Data records:
------------------------------

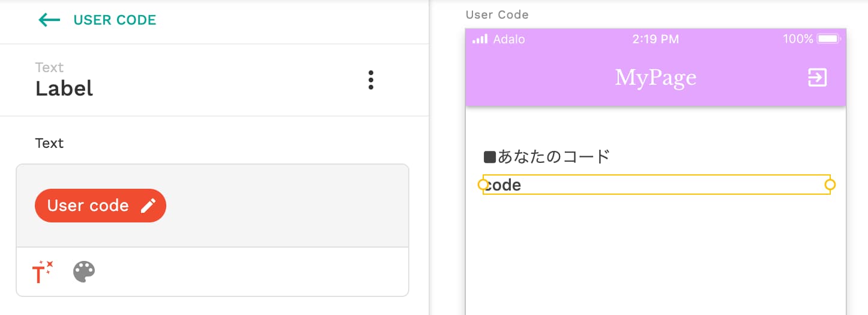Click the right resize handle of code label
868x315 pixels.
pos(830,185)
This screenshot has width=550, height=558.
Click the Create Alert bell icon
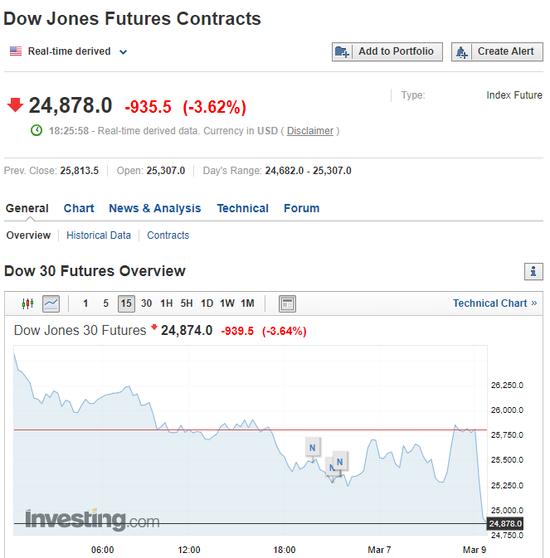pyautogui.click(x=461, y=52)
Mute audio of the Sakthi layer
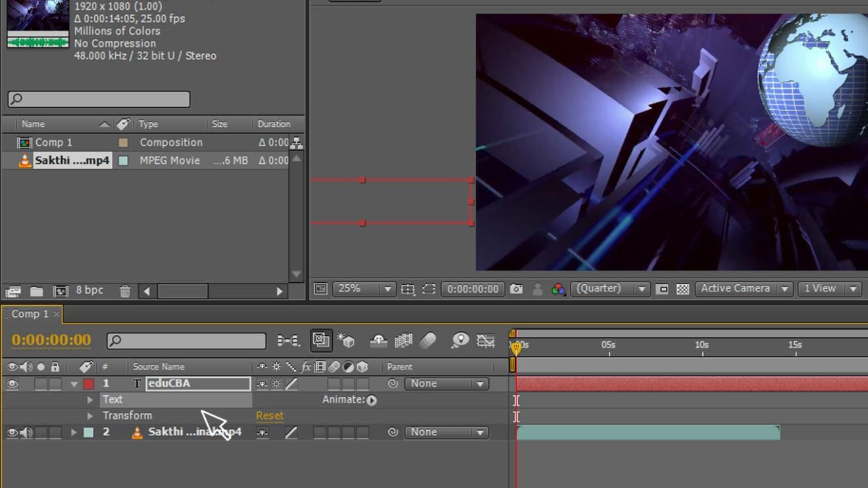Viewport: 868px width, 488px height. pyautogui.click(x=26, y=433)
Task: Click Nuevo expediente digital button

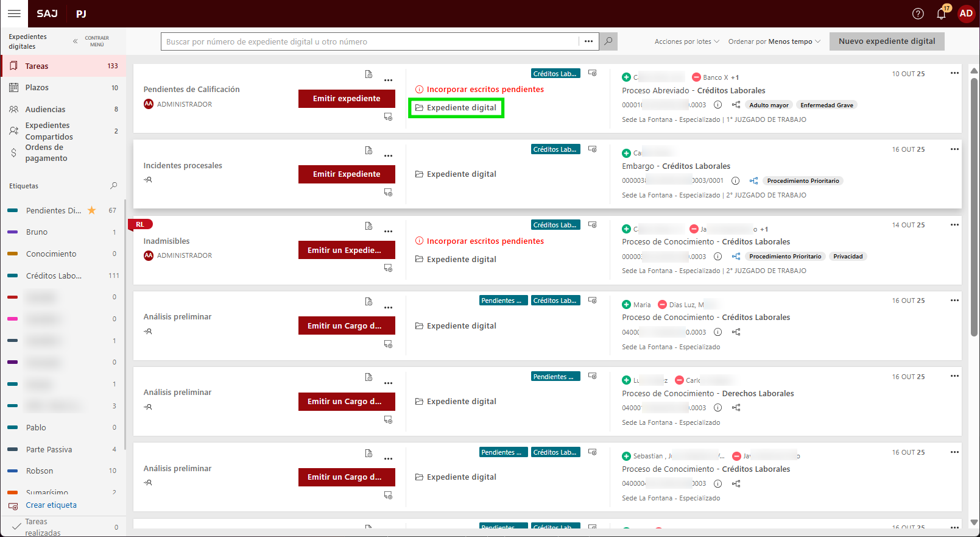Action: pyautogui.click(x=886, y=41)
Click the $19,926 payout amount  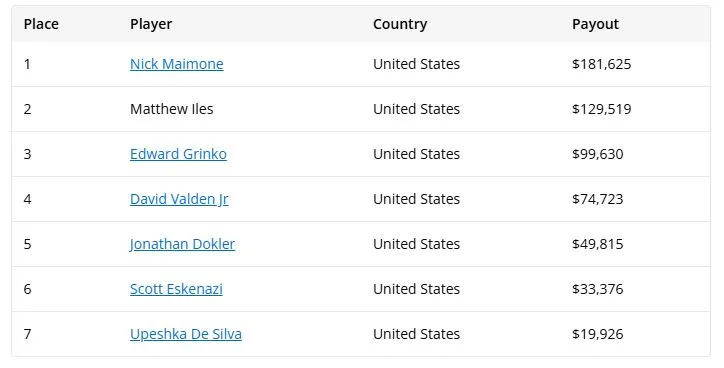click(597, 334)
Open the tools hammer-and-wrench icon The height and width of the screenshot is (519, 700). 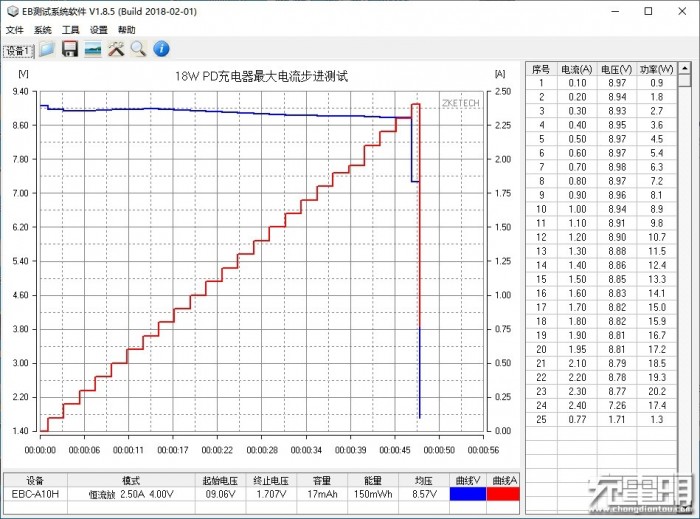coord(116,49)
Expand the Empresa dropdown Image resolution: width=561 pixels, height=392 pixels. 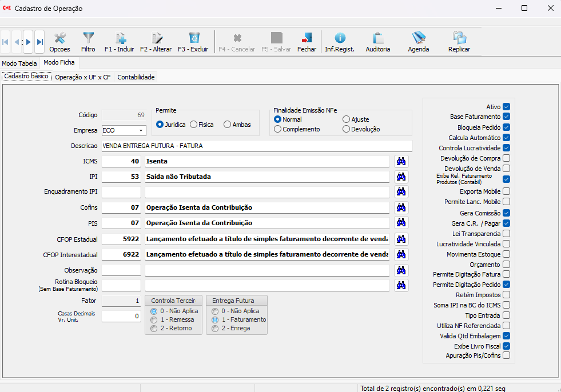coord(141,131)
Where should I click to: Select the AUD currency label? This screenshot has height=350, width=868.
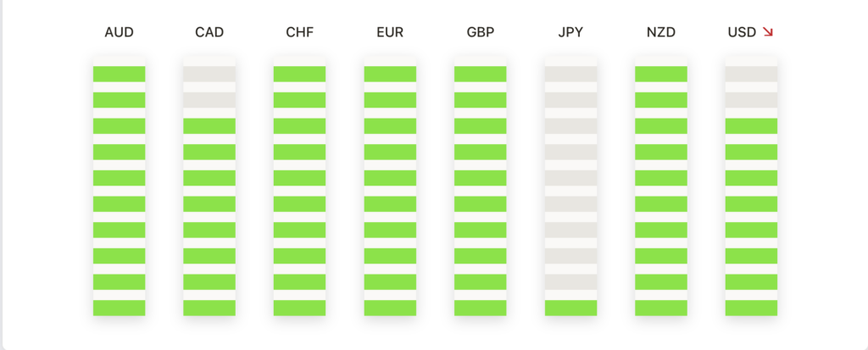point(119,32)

------------------------------

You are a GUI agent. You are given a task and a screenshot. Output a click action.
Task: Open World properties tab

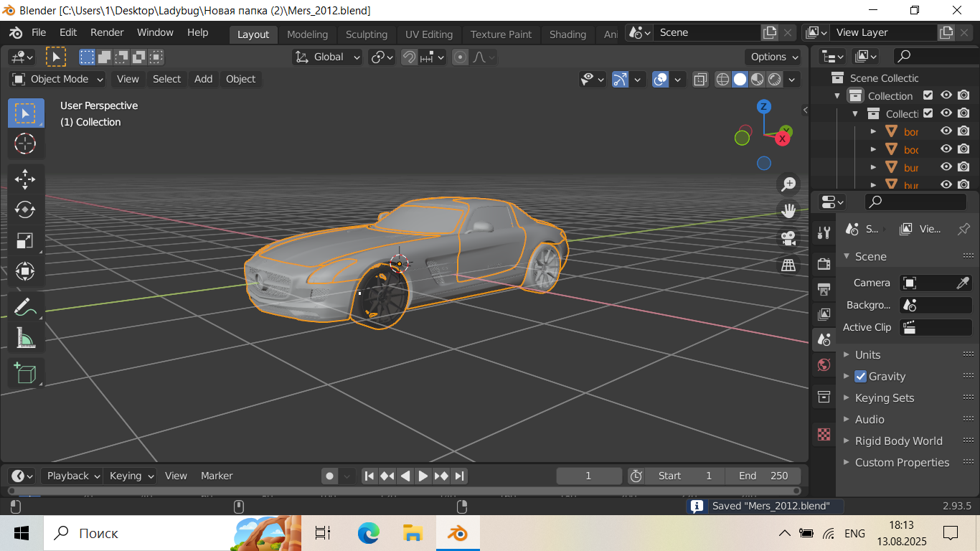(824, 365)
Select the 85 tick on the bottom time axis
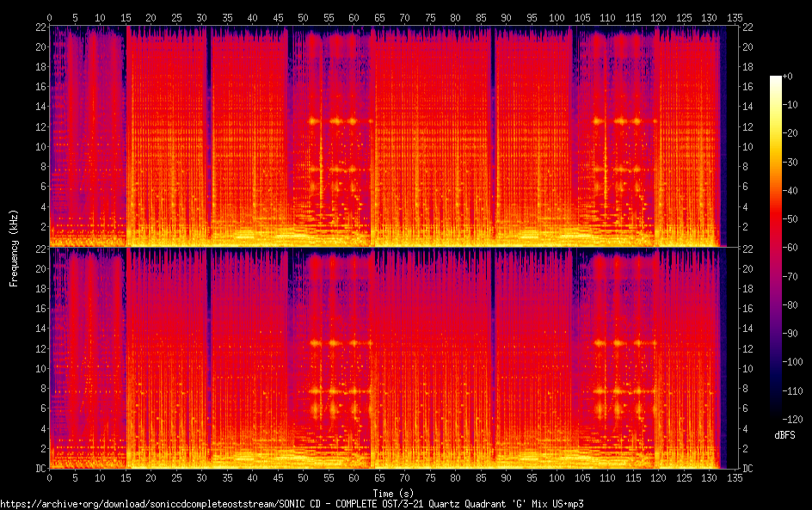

------------------------------

Exercise goal: Working from the data above, repeat exactly, and only, the lines that begin at the line containing "Task: Open World properties tab" and stop after the line containing "Select the 85 tick on the bottom time axis"; pictures are not copied.

Response to the exercise:
Task: Open World properties tab

(824, 365)
Select the 85 tick on the bottom time axis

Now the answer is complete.